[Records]

○ ○ ○ ○ ○ ○ ○

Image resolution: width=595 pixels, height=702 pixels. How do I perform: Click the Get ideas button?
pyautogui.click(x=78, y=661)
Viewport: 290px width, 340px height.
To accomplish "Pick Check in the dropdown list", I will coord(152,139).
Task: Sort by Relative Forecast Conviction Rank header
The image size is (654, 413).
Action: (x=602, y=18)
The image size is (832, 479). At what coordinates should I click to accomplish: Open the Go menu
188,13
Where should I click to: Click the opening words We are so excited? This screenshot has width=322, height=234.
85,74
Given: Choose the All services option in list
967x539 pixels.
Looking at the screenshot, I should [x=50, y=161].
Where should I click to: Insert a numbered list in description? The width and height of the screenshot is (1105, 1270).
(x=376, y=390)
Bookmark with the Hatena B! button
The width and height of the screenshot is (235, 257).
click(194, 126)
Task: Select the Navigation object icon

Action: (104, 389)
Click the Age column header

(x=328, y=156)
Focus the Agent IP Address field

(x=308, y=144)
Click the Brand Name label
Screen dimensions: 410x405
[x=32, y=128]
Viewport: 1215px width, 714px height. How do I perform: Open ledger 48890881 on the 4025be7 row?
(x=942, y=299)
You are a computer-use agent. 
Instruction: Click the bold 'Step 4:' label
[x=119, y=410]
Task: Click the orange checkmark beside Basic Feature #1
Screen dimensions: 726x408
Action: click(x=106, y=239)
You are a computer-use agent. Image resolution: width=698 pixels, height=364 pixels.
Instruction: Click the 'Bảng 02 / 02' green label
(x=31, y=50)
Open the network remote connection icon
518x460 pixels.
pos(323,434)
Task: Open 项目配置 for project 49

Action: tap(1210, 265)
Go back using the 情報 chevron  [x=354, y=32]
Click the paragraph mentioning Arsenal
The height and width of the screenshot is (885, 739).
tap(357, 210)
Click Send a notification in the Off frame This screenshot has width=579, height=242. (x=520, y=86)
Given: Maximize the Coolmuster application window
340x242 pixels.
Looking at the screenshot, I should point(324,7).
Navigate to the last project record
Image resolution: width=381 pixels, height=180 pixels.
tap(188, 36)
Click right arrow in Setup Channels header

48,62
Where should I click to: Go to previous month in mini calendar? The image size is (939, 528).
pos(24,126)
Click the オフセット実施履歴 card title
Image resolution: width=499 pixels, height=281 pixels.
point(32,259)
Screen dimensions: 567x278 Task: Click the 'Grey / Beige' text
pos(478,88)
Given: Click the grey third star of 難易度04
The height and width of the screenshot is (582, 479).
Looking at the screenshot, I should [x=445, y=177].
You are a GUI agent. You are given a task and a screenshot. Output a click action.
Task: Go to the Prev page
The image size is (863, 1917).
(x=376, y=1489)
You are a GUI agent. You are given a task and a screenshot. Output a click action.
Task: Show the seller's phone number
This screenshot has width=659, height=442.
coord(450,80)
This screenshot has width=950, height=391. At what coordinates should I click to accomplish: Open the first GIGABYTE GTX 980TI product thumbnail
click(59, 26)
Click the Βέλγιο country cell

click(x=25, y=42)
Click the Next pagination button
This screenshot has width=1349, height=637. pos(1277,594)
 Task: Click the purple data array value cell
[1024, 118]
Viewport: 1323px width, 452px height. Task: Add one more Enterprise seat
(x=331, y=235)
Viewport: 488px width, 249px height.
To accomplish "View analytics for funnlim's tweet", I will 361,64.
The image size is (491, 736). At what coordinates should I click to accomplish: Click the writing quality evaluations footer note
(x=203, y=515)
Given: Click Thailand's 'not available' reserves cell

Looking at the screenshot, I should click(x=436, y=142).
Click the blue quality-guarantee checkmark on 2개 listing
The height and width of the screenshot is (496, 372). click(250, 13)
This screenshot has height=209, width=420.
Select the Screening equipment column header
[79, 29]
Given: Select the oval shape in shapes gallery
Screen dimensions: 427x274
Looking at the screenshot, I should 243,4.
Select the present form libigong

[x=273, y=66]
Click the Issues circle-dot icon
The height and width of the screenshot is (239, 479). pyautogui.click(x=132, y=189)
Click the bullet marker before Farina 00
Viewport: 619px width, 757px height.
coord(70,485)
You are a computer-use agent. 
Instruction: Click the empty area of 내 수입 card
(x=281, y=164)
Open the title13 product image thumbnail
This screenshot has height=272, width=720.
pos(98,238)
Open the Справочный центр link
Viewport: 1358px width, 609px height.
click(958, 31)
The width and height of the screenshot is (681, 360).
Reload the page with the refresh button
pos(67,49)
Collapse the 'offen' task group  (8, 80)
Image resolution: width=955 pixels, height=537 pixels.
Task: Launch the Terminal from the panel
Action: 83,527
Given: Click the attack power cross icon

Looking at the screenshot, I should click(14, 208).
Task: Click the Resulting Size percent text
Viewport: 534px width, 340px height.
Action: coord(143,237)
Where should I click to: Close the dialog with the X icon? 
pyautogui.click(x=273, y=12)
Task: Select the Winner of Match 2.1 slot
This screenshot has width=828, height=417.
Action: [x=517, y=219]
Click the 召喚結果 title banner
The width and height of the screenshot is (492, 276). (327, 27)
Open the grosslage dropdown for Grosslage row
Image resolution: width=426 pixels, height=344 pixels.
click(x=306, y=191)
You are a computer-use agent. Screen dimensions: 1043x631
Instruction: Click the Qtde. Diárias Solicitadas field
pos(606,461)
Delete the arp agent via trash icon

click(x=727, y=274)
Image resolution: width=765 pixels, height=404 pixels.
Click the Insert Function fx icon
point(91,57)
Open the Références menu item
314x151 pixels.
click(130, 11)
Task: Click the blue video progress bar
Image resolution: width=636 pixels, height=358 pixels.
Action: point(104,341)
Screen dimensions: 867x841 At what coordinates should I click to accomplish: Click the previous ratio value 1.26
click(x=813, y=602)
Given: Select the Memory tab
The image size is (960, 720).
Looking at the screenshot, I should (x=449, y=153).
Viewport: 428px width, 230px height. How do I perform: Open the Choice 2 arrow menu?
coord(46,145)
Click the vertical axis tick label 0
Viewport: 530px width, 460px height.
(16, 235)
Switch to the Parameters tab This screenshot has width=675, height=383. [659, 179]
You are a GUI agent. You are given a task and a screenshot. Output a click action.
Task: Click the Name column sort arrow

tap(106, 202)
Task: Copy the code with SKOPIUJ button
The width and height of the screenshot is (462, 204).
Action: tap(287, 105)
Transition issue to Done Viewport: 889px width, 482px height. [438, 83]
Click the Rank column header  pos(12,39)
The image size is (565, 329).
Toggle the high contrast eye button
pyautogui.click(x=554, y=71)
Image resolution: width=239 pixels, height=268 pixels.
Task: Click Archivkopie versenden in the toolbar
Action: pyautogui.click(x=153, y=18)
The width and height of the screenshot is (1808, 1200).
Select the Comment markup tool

○ ○ ○ ○ ○ ○ ○

▶ [WHAT YOU HAVE TO DO]:
Please write out all the entries above as a numbered list, leaving out any blank lines.

▶ [SOLUTION TO THIS TASK]:
1. Image resolution: width=595 pixels, height=702 pixels. How do I perform: Click the Get ideas button?
2. pyautogui.click(x=78, y=661)
3. Viewport: 290px width, 340px height.
4. To accomplish "Pick Check in the dropdown list", I will coord(152,139).
5. Task: Sort by Relative Forecast Conviction Rank header
6. The image size is (654, 413).
7. Action: (x=602, y=18)
8. The image size is (832, 479). At what coordinates should I click to accomplish: Open the Go menu
9. 188,13
10. Where should I click to: Click the opening words We are so excited? This screenshot has width=322, height=234.
11. 85,74
12. Given: Choose the All services option in list
13. 967x539 pixels.
14. Looking at the screenshot, I should [x=50, y=161].
15. Where should I click to: Insert a numbered list in description? The width and height of the screenshot is (1105, 1270).
16. (x=376, y=390)
17. Bookmark with the Hatena B! button
18. The width and height of the screenshot is (235, 257).
19. click(194, 126)
20. Task: Select the Navigation object icon
21. Action: (104, 389)
22. Click the Age column header
23. (x=328, y=156)
24. Focus the Agent IP Address field
25. (x=308, y=144)
26. Click the Brand Name label
27. Screen dimensions: 410x405
28. [x=32, y=128]
29. Viewport: 1215px width, 714px height. How do I perform: Open ledger 48890881 on the 4025be7 row?
30. (x=942, y=299)
31. You are a computer-use agent. 
32. Instruction: Click the bold 'Step 4:' label
33. [x=119, y=410]
34. Task: Click the orange checkmark beside Basic Feature #1
35. Screen dimensions: 726x408
36. Action: click(x=106, y=239)
37. You are a computer-use agent. Image resolution: width=698 pixels, height=364 pixels.
38. Instruction: Click the 'Bảng 02 / 02' green label
39. (x=31, y=50)
40. Open the network remote connection icon
41. 518x460 pixels.
42. pos(323,434)
43. Task: Open 项目配置 for project 49
44. Action: tap(1210, 265)
45. Go back using the 情報 chevron  [x=354, y=32]
46. Click the paragraph mentioning Arsenal
47. The height and width of the screenshot is (885, 739).
48. tap(357, 210)
49. Click Send a notification in the Off frame This screenshot has width=579, height=242. (x=520, y=86)
50. Given: Maximize the Coolmuster application window
51. 340x242 pixels.
52. Looking at the screenshot, I should point(324,7).
53. Navigate to the last project record
54. Image resolution: width=381 pixels, height=180 pixels.
55. tap(188, 36)
56. Click right arrow in Setup Channels header
57. 48,62
58. Where should I click to: Go to previous month in mini calendar? The image size is (939, 528).
59. pos(24,126)
60. Click the オフセット実施履歴 card title
61. Image resolution: width=499 pixels, height=281 pixels.
62. point(32,259)
63. Screen dimensions: 567x278 Task: Click the 'Grey / Beige' text
64. pos(478,88)
65. Given: Click the grey third star of 難易度04
66. The height and width of the screenshot is (582, 479).
67. Looking at the screenshot, I should [x=445, y=177].
68. You are a GUI agent. You are given a task and a screenshot. Output a click action.
69. Task: Go to the Prev page
70. The image size is (863, 1917).
71. (x=376, y=1489)
72. You are a GUI agent. You are given a task and a screenshot. Output a click action.
73. Task: Show the seller's phone number
74. This screenshot has width=659, height=442.
75. coord(450,80)
76. This screenshot has width=950, height=391. At what coordinates should I click to accomplish: Open the first GIGABYTE GTX 980TI product thumbnail
77. click(59, 26)
78. Click the Βέλγιο country cell
79. click(x=25, y=42)
80. Click the Next pagination button
81. This screenshot has width=1349, height=637. pos(1277,594)
82.  Task: Click the purple data array value cell
83. [1024, 118]
84. Viewport: 1323px width, 452px height. Task: Add one more Enterprise seat
85. (x=331, y=235)
86. Viewport: 488px width, 249px height.
87. To accomplish "View analytics for funnlim's tweet", I will 361,64.
88. The image size is (491, 736). At what coordinates should I click to accomplish: Click the writing quality evaluations footer note
89. (x=203, y=515)
90. Given: Click Thailand's 'not available' reserves cell
91. Looking at the screenshot, I should click(x=436, y=142).
92. Click the blue quality-guarantee checkmark on 2개 listing
93. The height and width of the screenshot is (496, 372). click(250, 13)
94. This screenshot has height=209, width=420.
95. Select the Screening equipment column header
96. [79, 29]
97. Given: Select the oval shape in shapes gallery
98. Screen dimensions: 427x274
99. Looking at the screenshot, I should 243,4.
100. Select the present form libigong
101. [x=273, y=66]
102. Click the Issues circle-dot icon
103. The height and width of the screenshot is (239, 479). pyautogui.click(x=132, y=189)
104. Click the bullet marker before Farina 00
105. Viewport: 619px width, 757px height.
106. coord(70,485)
107. You are a computer-use agent. 
108. Instruction: Click the empty area of 내 수입 card
109. (x=281, y=164)
110. Open the title13 product image thumbnail
111. This screenshot has height=272, width=720.
112. pos(98,238)
113. Open the Справочный центр link
114. Viewport: 1358px width, 609px height.
115. click(958, 31)
116. The width and height of the screenshot is (681, 360).
117. Reload the page with the refresh button
118. pos(67,49)
119. Collapse the 'offen' task group  (8, 80)
120. Image resolution: width=955 pixels, height=537 pixels.
121. Task: Launch the Terminal from the panel
122. Action: 83,527
123. Given: Click the attack power cross icon
124. Looking at the screenshot, I should click(14, 208).
125. Task: Click the Resulting Size percent text
126. Viewport: 534px width, 340px height.
127. Action: coord(143,237)
128. Where should I click to: Close the dialog with the X icon? 
129. pyautogui.click(x=273, y=12)
130. Task: Select the Winner of Match 2.1 slot
131. This screenshot has width=828, height=417.
132. Action: [x=517, y=219]
133. Click the 召喚結果 title banner
134. The width and height of the screenshot is (492, 276). (327, 27)
135. Open the grosslage dropdown for Grosslage row
136. Image resolution: width=426 pixels, height=344 pixels.
137. click(x=306, y=191)
138. You are a computer-use agent. Screen dimensions: 1043x631
139. Instruction: Click the Qtde. Diárias Solicitadas field
140. pos(606,461)
141. Delete the arp agent via trash icon
142. click(x=727, y=274)
143. Image resolution: width=765 pixels, height=404 pixels.
144. Click the Insert Function fx icon
145. point(91,57)
146. Open the Références menu item
147. 314x151 pixels.
148. click(130, 11)
149. Task: Click the blue video progress bar
150. Image resolution: width=636 pixels, height=358 pixels.
151. Action: point(104,341)
152. Screen dimensions: 867x841 At what coordinates should I click to accomplish: Click the previous ratio value 1.26
153. click(x=813, y=602)
154. Given: Select the Memory tab
155. The image size is (960, 720).
156. Looking at the screenshot, I should (x=449, y=153).
157. Viewport: 428px width, 230px height. How do I perform: Open the Choice 2 arrow menu?
158. coord(46,145)
159. Click the vertical axis tick label 0
160. Viewport: 530px width, 460px height.
161. (16, 235)
162. Switch to the Parameters tab This screenshot has width=675, height=383. [659, 179]
163. You are a GUI agent. You are given a task and a screenshot. Output a click action.
164. Task: Click the Name column sort arrow
165. tap(106, 202)
166. Task: Copy the code with SKOPIUJ button
167. The width and height of the screenshot is (462, 204).
168. Action: tap(287, 105)
169. Transition issue to Done Viewport: 889px width, 482px height. [438, 83]
170. Click the Rank column header  pos(12,39)
171. The image size is (565, 329).
172. Toggle the high contrast eye button
173. pyautogui.click(x=554, y=71)
174. Image resolution: width=239 pixels, height=268 pixels.
175. Task: Click Archivkopie versenden in the toolbar
176. Action: pyautogui.click(x=153, y=18)
177. The width and height of the screenshot is (1808, 1200).
178. Select the Comment markup tool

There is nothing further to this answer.